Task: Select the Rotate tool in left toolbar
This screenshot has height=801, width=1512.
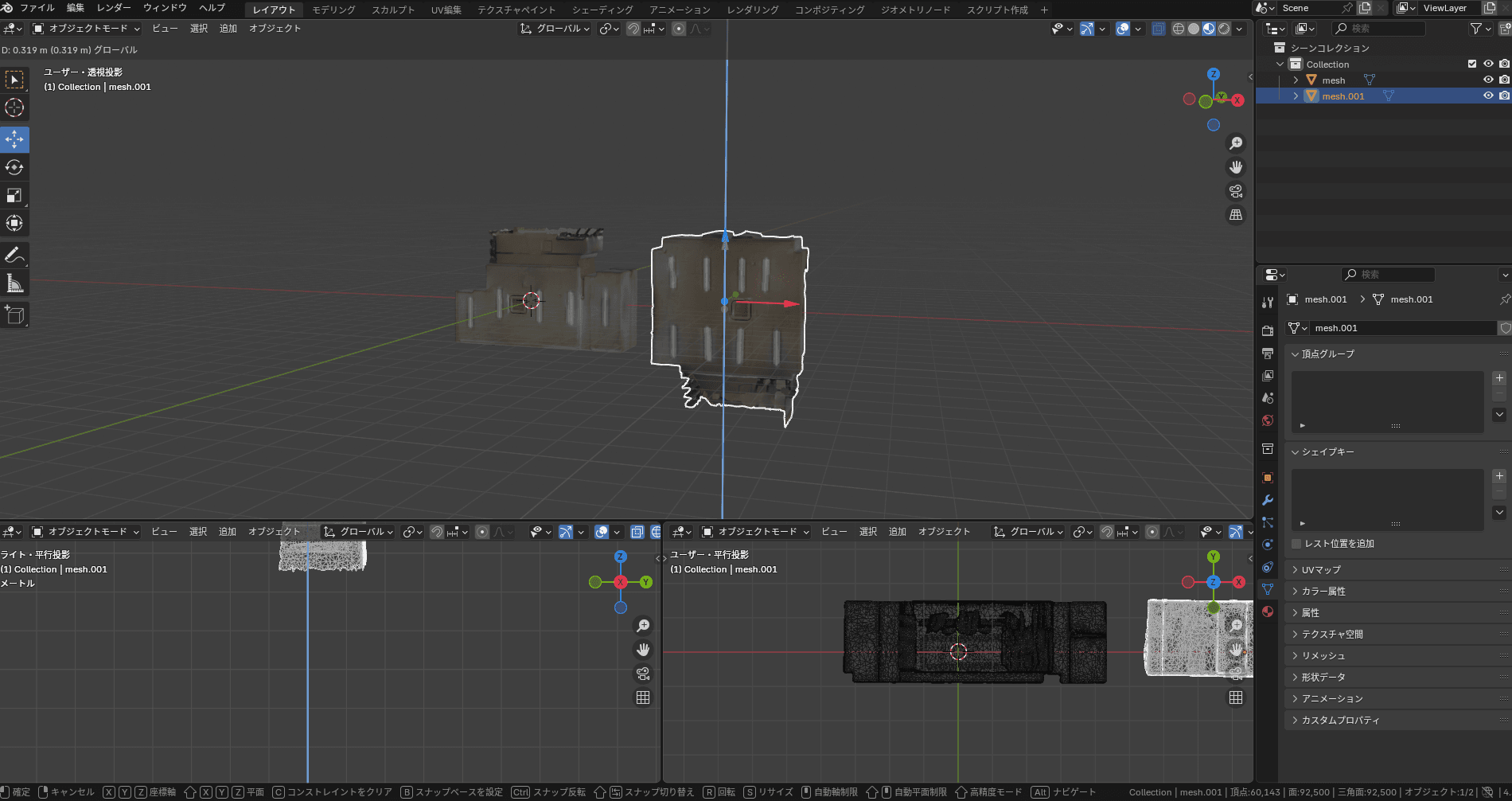Action: click(x=14, y=167)
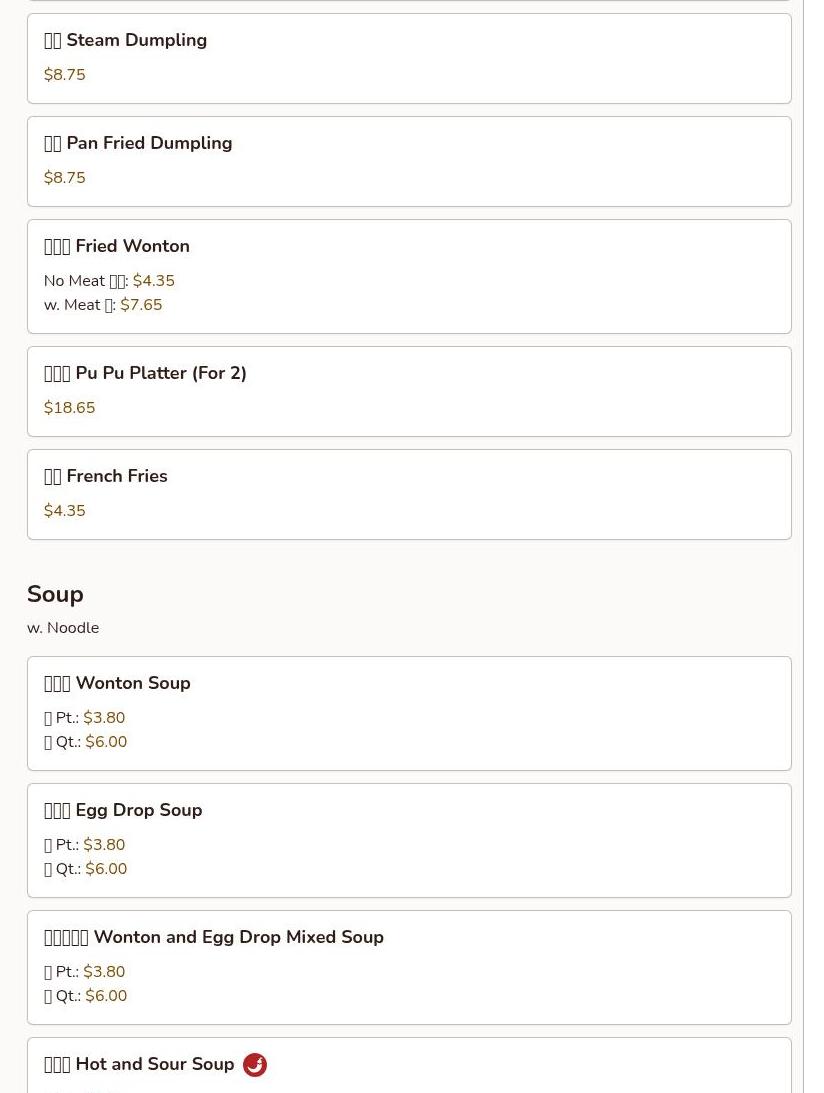Select the Egg Drop Soup card
The width and height of the screenshot is (824, 1093).
[x=409, y=841]
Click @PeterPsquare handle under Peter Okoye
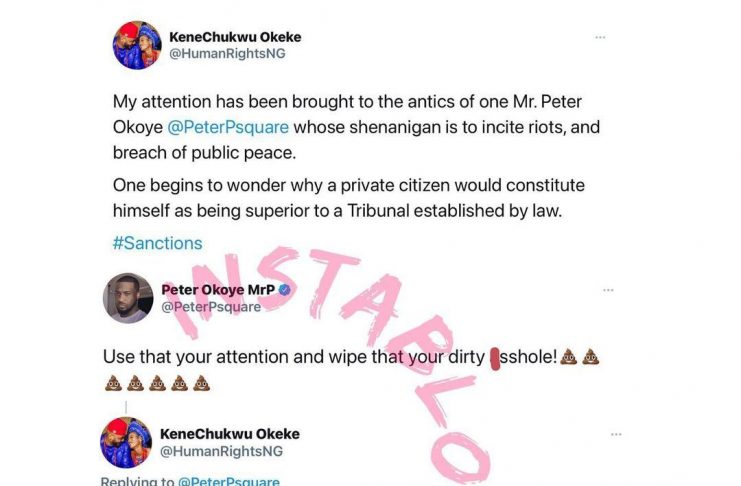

------------------------------------

Extract every line of the items above that contains the word "width".

**Full solution**
This screenshot has height=801, width=1512.
The width and height of the screenshot is (824, 1093).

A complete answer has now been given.